DATA EXTRACTS Start Marker

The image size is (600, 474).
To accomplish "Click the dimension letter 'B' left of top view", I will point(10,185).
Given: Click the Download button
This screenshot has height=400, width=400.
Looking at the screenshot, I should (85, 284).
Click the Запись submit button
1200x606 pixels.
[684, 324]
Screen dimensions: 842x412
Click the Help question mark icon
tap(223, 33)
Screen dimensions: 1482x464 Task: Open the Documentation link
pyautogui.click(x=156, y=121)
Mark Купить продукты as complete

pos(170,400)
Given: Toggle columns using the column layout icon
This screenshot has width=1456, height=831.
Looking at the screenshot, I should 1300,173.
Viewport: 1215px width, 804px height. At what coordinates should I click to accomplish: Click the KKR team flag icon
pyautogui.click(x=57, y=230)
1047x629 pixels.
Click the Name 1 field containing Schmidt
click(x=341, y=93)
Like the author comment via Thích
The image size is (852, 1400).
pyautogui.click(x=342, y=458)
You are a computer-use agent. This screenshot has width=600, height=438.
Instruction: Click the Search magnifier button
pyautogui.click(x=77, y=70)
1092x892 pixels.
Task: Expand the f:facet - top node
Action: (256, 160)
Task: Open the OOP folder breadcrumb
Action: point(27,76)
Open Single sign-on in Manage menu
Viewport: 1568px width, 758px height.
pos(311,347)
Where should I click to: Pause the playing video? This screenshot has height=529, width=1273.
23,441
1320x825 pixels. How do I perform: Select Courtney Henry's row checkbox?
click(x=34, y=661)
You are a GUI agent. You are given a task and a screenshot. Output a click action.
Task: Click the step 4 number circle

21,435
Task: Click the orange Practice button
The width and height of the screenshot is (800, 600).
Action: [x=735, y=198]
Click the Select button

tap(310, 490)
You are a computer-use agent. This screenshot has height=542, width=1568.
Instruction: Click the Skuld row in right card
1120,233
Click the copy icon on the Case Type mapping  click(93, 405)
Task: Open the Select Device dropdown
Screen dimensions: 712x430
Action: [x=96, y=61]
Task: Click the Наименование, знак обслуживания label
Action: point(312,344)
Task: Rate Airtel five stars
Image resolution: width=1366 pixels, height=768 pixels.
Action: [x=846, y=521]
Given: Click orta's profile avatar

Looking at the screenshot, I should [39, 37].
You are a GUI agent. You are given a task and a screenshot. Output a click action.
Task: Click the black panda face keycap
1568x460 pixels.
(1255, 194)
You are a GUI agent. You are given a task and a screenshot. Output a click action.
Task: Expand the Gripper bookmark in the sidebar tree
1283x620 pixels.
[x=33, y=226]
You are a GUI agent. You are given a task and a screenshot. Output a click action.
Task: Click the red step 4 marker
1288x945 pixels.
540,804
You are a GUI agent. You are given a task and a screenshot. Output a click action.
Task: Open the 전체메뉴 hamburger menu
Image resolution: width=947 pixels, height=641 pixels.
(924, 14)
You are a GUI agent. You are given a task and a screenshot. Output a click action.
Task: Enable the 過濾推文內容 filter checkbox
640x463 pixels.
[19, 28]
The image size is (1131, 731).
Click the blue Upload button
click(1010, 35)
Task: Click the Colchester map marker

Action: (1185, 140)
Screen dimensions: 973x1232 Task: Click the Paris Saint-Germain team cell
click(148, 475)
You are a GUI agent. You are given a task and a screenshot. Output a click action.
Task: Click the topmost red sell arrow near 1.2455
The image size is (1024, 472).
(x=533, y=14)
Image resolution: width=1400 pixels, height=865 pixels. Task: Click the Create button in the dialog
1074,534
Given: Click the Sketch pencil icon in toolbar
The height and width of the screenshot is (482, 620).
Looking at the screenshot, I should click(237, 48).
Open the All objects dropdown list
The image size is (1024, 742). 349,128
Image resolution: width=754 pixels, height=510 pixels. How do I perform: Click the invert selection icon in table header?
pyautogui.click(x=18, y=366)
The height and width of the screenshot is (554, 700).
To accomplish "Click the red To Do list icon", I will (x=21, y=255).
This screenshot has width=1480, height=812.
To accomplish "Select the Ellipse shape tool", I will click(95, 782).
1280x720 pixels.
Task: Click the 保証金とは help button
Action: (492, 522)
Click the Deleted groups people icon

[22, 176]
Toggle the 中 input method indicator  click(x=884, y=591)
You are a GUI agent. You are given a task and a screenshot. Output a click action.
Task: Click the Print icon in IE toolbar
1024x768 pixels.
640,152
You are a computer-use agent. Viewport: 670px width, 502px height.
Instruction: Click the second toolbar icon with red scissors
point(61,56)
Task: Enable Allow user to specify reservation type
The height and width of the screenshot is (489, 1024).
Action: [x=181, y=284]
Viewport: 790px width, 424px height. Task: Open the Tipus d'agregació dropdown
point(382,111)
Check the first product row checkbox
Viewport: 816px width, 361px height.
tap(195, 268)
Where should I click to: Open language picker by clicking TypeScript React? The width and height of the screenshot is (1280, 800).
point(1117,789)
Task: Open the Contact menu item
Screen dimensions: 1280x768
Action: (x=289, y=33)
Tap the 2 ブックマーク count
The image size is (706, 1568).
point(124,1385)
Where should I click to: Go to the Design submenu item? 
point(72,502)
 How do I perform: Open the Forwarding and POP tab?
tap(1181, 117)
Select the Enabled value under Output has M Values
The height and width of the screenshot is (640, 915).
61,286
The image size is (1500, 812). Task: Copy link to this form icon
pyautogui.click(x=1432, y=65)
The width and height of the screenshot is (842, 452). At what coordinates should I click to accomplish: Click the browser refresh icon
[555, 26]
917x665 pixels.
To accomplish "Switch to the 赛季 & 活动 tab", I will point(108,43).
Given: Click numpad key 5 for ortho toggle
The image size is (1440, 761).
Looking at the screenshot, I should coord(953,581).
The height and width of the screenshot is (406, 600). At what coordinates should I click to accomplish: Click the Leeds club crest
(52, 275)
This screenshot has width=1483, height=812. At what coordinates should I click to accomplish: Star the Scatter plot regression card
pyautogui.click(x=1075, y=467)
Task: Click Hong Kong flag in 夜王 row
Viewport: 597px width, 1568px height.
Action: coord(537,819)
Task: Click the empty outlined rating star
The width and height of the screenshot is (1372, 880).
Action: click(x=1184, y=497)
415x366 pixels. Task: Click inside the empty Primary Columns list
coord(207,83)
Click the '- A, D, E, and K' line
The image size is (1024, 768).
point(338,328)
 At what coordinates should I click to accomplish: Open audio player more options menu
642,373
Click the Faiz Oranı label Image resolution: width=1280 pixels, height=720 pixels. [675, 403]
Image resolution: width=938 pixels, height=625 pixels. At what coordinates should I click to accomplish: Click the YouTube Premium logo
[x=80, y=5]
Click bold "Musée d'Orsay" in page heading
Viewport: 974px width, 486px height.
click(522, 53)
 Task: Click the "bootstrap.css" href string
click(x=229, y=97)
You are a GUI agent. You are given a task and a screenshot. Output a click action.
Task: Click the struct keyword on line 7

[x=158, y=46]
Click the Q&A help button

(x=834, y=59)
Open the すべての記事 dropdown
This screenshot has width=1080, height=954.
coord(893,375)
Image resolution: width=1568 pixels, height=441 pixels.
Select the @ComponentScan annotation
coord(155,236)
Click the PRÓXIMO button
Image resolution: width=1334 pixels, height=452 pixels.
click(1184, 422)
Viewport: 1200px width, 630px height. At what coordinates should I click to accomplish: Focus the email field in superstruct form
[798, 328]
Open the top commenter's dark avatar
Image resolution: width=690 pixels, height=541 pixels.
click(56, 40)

DATA EXTRACTS End Marker

Using the records above, gather all lines where the string "computer" is present.

» **OUTPUT**:
You are a computer-use agent. This screenshot has width=600, height=438.
You are a computer-use agent. This screenshot has height=542, width=1568.
You are a computer-use agent. Viewport: 670px width, 502px height.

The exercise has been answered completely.